Problem statement: The line that contains "The height and width of the screenshot is (890, 1372)." and all lines following it to the end of the data below: set these down exactly, and nothing besides.

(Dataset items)
++++

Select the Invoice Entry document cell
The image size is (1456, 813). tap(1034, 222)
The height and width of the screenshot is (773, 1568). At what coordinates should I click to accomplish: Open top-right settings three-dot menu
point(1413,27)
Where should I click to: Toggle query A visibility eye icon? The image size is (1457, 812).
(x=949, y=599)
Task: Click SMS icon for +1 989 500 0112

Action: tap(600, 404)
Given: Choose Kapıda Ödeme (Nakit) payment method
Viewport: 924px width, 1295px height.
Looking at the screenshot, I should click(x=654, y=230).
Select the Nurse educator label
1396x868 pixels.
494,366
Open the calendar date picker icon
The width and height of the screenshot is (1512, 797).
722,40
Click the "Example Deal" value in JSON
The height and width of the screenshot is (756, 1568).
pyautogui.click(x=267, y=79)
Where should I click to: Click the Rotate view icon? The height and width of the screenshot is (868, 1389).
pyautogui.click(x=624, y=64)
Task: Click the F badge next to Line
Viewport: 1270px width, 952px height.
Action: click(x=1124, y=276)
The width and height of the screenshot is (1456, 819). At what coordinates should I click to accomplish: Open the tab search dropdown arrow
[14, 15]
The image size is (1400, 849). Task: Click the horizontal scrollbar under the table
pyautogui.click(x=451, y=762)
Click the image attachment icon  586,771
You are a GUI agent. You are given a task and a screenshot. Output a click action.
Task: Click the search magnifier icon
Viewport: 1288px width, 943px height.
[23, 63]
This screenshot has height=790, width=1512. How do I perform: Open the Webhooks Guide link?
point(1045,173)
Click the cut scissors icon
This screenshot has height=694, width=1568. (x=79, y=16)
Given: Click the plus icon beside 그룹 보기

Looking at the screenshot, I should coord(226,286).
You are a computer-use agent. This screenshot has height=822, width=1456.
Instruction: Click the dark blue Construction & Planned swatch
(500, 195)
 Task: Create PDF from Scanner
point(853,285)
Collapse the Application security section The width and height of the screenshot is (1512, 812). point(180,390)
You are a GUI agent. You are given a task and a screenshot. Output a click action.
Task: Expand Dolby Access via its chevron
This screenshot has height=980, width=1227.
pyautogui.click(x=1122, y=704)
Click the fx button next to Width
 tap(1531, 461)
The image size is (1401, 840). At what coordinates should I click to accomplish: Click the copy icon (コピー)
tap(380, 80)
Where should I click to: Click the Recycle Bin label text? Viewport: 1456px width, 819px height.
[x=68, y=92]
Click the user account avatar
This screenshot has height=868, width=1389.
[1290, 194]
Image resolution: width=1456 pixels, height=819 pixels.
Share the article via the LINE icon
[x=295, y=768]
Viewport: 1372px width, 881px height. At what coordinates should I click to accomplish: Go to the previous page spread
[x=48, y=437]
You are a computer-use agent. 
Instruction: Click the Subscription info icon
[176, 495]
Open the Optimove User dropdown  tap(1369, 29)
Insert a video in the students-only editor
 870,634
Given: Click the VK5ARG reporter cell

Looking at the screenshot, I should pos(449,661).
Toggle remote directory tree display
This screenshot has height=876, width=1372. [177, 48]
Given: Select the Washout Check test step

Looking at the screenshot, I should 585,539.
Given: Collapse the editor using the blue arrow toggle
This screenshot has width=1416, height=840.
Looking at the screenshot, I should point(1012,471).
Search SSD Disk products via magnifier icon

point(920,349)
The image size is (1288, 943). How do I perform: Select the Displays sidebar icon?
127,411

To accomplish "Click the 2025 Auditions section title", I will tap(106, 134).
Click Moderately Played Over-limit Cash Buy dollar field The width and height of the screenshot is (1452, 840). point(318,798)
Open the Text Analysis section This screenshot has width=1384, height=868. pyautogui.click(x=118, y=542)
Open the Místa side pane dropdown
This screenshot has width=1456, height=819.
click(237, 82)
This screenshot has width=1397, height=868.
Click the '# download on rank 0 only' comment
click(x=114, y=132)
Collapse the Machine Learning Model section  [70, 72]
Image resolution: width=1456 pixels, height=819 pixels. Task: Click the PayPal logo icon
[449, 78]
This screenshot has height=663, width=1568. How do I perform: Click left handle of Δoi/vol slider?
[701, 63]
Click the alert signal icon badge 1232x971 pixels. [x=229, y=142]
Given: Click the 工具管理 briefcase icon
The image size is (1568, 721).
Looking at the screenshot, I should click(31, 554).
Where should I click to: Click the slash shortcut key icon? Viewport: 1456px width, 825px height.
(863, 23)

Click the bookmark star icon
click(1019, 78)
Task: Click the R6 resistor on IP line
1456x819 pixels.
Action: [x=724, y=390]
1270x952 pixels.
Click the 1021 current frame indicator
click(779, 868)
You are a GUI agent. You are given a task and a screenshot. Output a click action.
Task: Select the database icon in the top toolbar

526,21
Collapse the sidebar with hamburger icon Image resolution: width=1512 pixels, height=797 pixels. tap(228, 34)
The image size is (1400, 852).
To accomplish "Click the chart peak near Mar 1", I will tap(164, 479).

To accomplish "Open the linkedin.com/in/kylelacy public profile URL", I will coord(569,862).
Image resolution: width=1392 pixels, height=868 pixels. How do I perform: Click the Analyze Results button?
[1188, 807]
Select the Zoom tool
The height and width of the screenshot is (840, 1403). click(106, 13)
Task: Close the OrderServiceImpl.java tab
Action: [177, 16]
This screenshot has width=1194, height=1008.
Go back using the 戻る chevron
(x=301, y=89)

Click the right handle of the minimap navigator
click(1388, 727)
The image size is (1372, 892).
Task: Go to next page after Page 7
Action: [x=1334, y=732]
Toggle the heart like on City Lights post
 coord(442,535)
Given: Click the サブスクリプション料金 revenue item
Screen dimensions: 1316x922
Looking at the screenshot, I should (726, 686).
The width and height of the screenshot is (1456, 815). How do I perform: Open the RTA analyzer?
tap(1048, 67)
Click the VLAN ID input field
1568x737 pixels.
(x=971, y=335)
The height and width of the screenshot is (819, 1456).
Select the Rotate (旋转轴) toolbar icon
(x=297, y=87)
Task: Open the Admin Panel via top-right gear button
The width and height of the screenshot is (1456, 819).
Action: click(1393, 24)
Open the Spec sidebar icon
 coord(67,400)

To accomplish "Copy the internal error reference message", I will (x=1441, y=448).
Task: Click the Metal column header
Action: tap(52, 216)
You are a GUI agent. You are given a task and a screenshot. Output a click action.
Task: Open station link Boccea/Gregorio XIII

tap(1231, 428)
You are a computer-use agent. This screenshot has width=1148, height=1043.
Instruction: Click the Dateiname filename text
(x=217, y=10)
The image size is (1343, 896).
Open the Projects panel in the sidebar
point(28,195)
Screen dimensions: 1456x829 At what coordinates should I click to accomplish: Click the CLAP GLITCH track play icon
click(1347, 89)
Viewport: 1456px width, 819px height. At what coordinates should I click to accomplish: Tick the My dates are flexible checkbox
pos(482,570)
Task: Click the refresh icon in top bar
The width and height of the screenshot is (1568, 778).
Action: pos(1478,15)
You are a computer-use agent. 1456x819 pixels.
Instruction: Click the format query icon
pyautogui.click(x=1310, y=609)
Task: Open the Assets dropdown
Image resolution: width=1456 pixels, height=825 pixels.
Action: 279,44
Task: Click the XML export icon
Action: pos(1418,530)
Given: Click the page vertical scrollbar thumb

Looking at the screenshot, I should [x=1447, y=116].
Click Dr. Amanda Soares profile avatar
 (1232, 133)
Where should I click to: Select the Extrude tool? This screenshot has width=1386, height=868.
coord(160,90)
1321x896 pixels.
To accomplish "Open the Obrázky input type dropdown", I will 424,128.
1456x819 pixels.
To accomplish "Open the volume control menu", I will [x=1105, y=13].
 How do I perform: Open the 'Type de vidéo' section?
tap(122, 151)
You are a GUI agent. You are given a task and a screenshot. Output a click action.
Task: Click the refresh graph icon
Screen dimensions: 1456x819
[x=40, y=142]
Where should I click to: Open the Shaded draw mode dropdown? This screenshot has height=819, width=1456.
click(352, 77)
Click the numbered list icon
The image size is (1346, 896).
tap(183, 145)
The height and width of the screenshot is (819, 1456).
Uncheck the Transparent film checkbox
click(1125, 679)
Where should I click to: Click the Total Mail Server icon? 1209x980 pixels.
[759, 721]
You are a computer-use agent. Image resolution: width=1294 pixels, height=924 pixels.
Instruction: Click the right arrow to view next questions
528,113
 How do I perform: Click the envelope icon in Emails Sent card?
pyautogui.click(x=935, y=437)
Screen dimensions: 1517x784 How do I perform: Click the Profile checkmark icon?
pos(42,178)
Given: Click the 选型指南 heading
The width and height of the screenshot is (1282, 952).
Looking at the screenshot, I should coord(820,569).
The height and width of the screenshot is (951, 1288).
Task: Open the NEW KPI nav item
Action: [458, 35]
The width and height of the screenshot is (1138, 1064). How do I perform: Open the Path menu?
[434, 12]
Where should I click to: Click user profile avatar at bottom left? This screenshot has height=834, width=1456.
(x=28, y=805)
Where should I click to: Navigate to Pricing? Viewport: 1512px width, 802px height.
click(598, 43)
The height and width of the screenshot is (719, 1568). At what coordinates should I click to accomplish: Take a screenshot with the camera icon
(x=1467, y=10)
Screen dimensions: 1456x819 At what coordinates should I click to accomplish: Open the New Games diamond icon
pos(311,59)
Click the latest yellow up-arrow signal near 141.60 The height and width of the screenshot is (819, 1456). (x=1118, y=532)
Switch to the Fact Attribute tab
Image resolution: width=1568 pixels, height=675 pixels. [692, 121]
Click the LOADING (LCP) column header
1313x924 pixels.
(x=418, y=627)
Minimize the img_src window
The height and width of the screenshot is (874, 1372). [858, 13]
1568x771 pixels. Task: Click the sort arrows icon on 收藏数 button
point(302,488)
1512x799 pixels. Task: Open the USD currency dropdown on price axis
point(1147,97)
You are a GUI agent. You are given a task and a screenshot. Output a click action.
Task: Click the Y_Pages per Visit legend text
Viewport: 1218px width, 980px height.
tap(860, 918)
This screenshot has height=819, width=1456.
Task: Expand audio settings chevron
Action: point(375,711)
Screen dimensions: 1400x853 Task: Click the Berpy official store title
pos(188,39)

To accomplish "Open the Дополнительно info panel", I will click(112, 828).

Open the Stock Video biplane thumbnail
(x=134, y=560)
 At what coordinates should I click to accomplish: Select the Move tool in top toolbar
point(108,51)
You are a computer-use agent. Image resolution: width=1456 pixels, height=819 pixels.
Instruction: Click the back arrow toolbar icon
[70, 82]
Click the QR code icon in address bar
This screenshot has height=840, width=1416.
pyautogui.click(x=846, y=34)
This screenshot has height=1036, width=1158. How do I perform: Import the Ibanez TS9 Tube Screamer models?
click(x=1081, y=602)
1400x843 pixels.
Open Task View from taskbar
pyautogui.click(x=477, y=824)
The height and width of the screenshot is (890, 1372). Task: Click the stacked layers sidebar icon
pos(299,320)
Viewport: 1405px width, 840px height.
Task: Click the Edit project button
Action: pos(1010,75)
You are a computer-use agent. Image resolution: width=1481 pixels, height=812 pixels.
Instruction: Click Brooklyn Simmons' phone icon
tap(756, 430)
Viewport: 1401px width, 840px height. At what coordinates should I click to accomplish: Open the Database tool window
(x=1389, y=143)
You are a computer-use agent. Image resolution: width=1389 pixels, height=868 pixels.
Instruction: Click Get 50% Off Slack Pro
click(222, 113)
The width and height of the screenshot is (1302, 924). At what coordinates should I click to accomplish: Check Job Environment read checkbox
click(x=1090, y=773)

++++

Exercise solution:
The height and width of the screenshot is (890, 1372). Task: Click the stacked layers sidebar icon
pos(299,320)
Viewport: 1405px width, 840px height.
Task: Click the Edit project button
Action: pos(1010,75)
You are a computer-use agent. Image resolution: width=1481 pixels, height=812 pixels.
Instruction: Click Brooklyn Simmons' phone icon
tap(756, 430)
Viewport: 1401px width, 840px height. At what coordinates should I click to accomplish: Open the Database tool window
(x=1389, y=143)
You are a computer-use agent. Image resolution: width=1389 pixels, height=868 pixels.
Instruction: Click Get 50% Off Slack Pro
click(222, 113)
The width and height of the screenshot is (1302, 924). At what coordinates should I click to accomplish: Check Job Environment read checkbox
click(x=1090, y=773)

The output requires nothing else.